Whilst staff felt supported by their line manager and attended regular supervision meetings, they did not feel supported by the management of the service. They felt the distance between the service and the office was too great to be effective. The registered manager had only met with people once since taking on their role as manager. However, six weekly staff meetings were held and detailed minutes were kept that demonstrated that staff were encouraged to share their views and that they were kept up to date with changes within the service.

Although there were staff vacancies, with the use of overtime, bank and agency staff there were enough staff to meet the needs of people. Staff understood what they needed to do to protect people from the risk of abuse and if there were concerns appropriate documentation was completed and sent to the local authority for investigation.

The service was committed to enabling people to gain and maintain daily living skills and improve their independence. Relatives spoke positively of this and recognised that independence often required risk and that this was done in a planned way to safeguard against accident and incidents.

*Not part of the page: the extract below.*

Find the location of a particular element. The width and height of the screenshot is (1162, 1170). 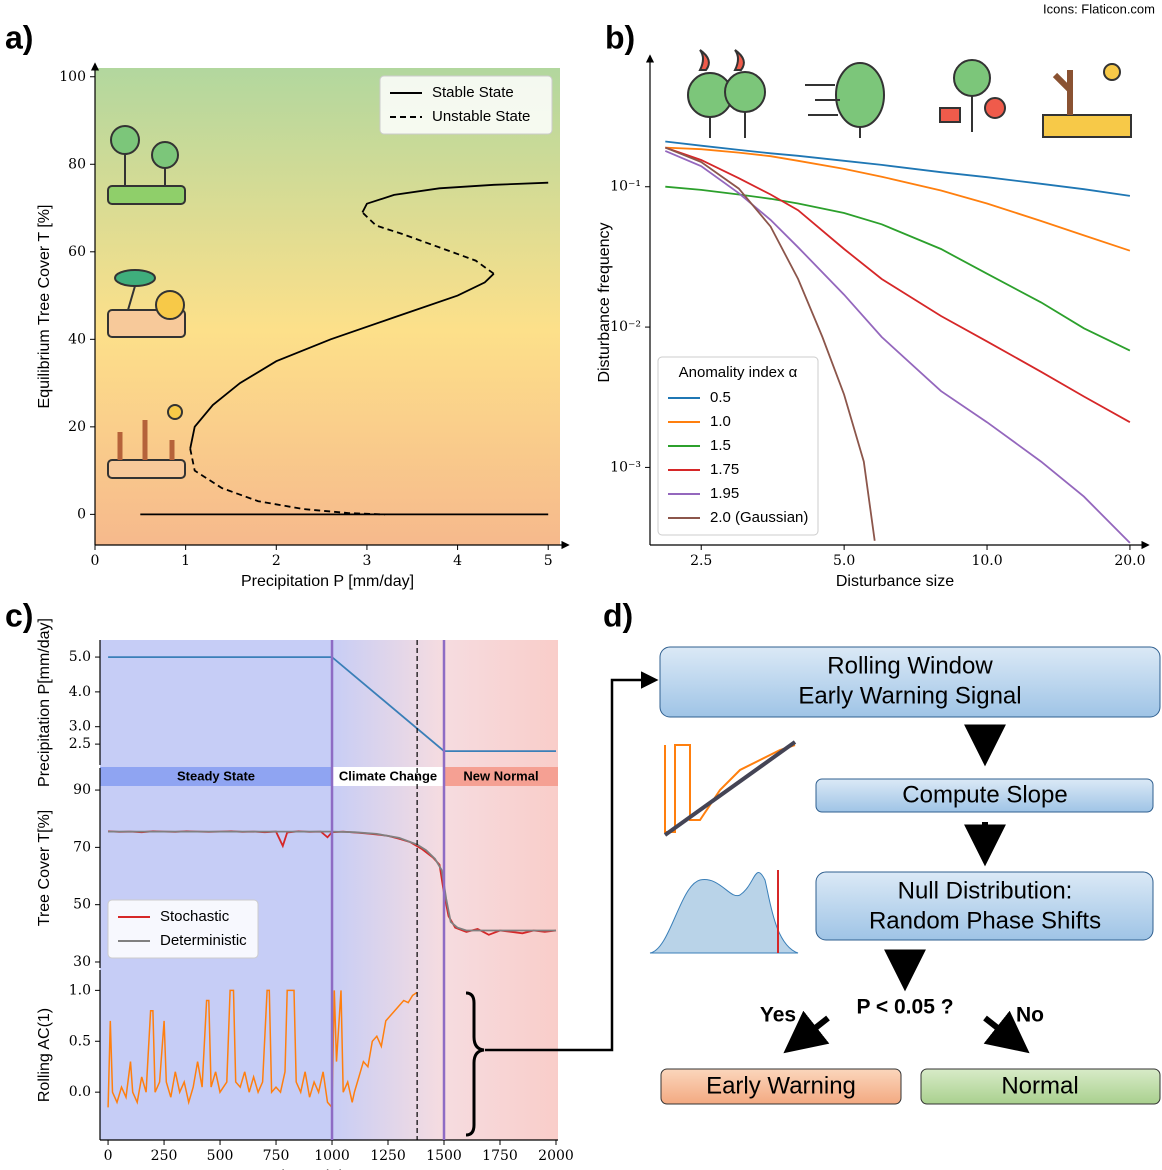

y-axis-label: Rolling AC(1) is located at coordinates (44, 1055).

People knew who to speak with if they had any concerns or worries. There was a detailed complaints procedure along with an easy read format. There were also additional measures in place to support anyone who might not be able to understand the easy read format so that anyone wanting to raise a concern could do so.

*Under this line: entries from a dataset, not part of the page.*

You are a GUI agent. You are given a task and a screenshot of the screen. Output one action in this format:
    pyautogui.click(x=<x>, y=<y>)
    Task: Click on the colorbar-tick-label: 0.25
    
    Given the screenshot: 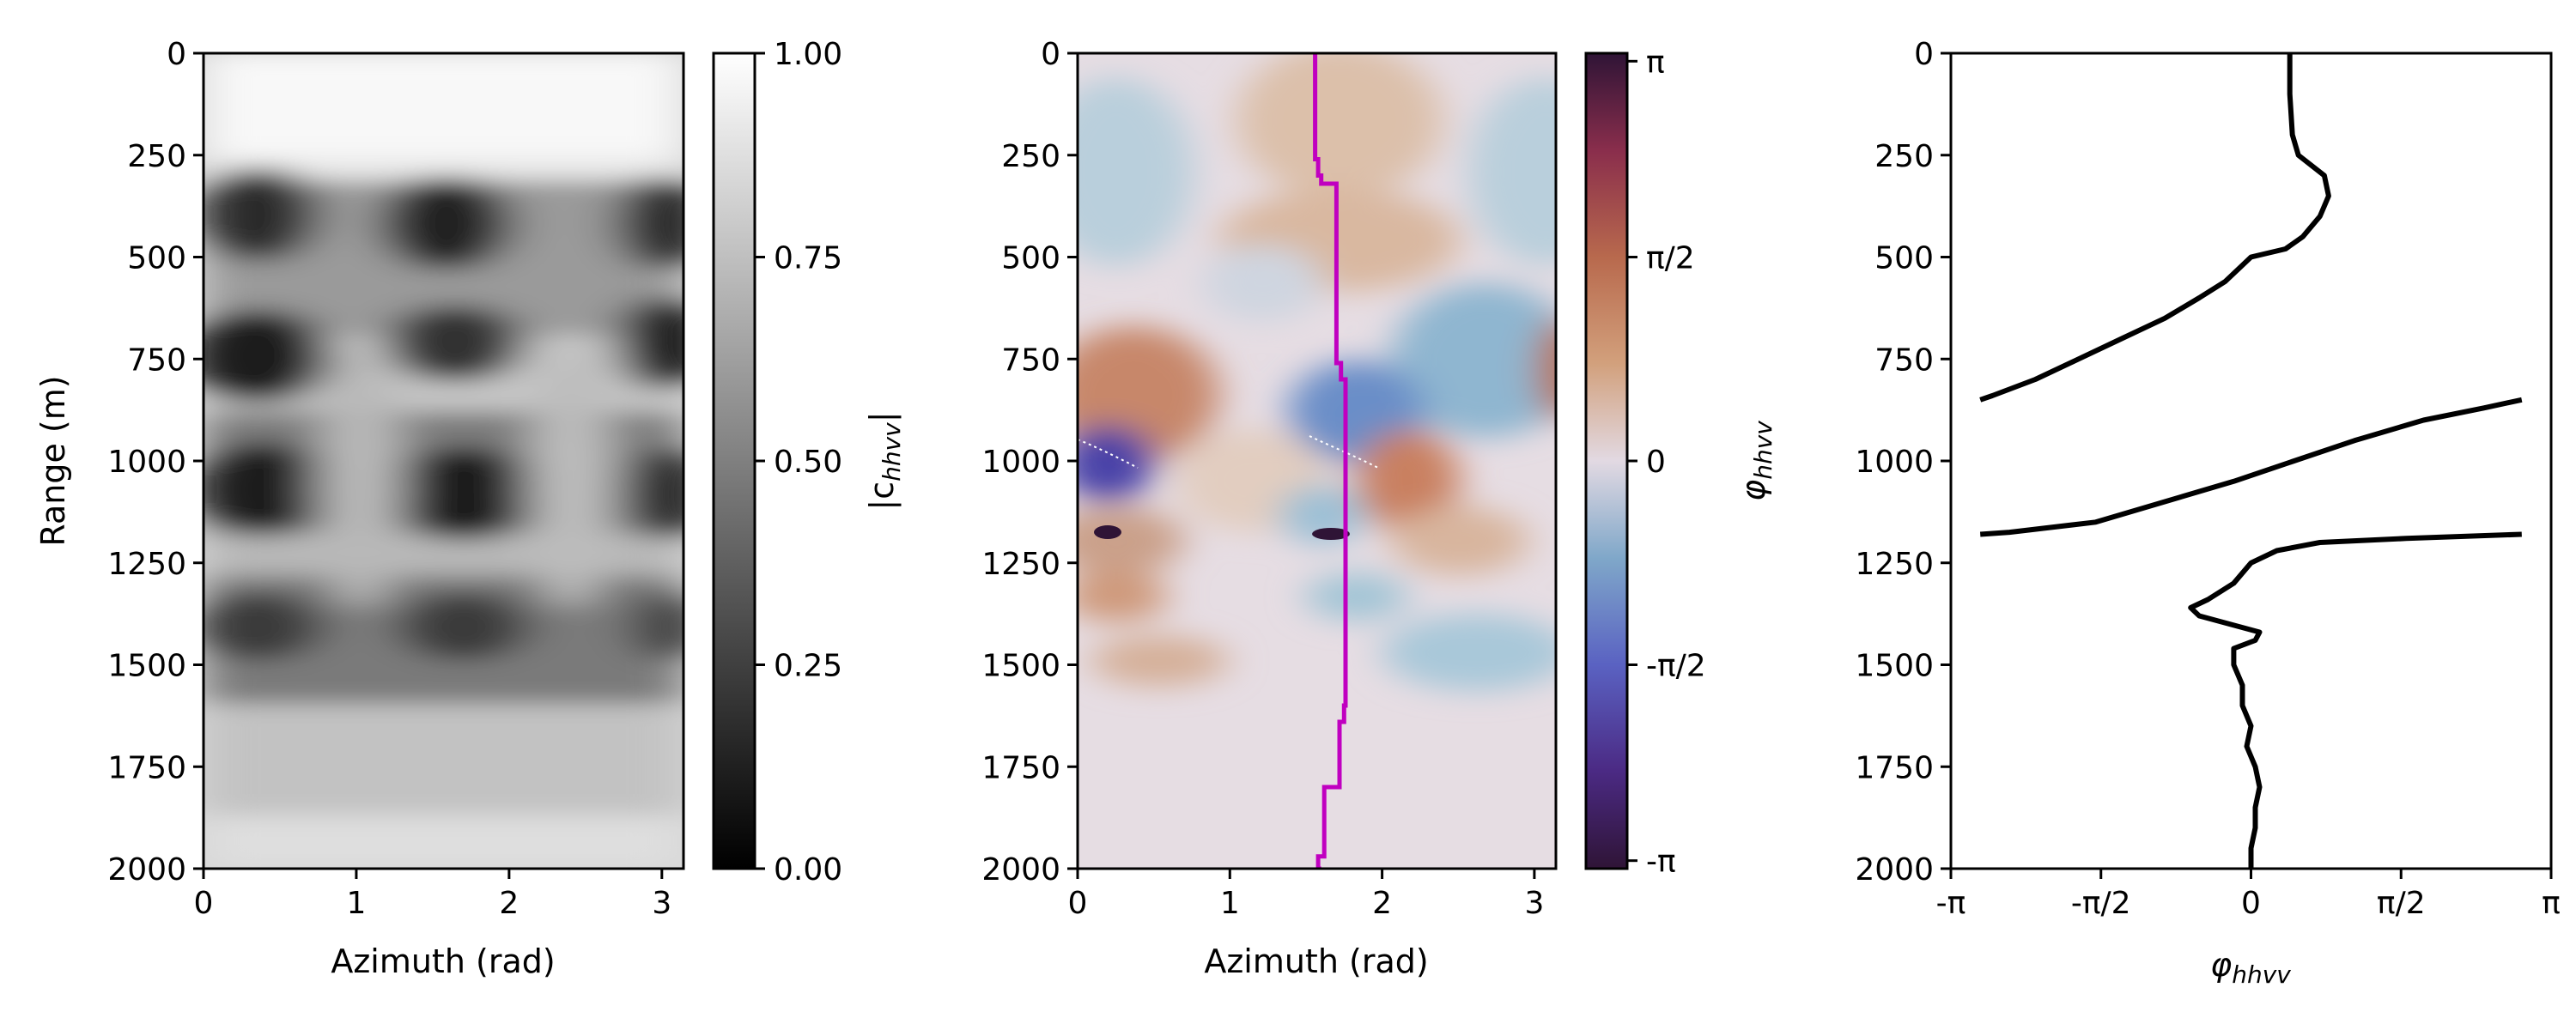 What is the action you would take?
    pyautogui.click(x=808, y=666)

There were good systems to carry out environmental risk assessments and as part of this to ensure that all equipment in use was in working order. The business contingency plan had been used good effect following a recent electricity power cut and as a result learning from the experience had been added to the plan.

All staff completed basic training and more specialist training was provided for staff who supported people with specific needs. There was a thorough induction to the service and staff felt confident to meet people’s needs before they worked independently with them.

We found one breach of the Health and Social Care Act 2008 (Regulated Activities) Regulations 2014. You can see what action we told the provider to take at the back of the full version of this report.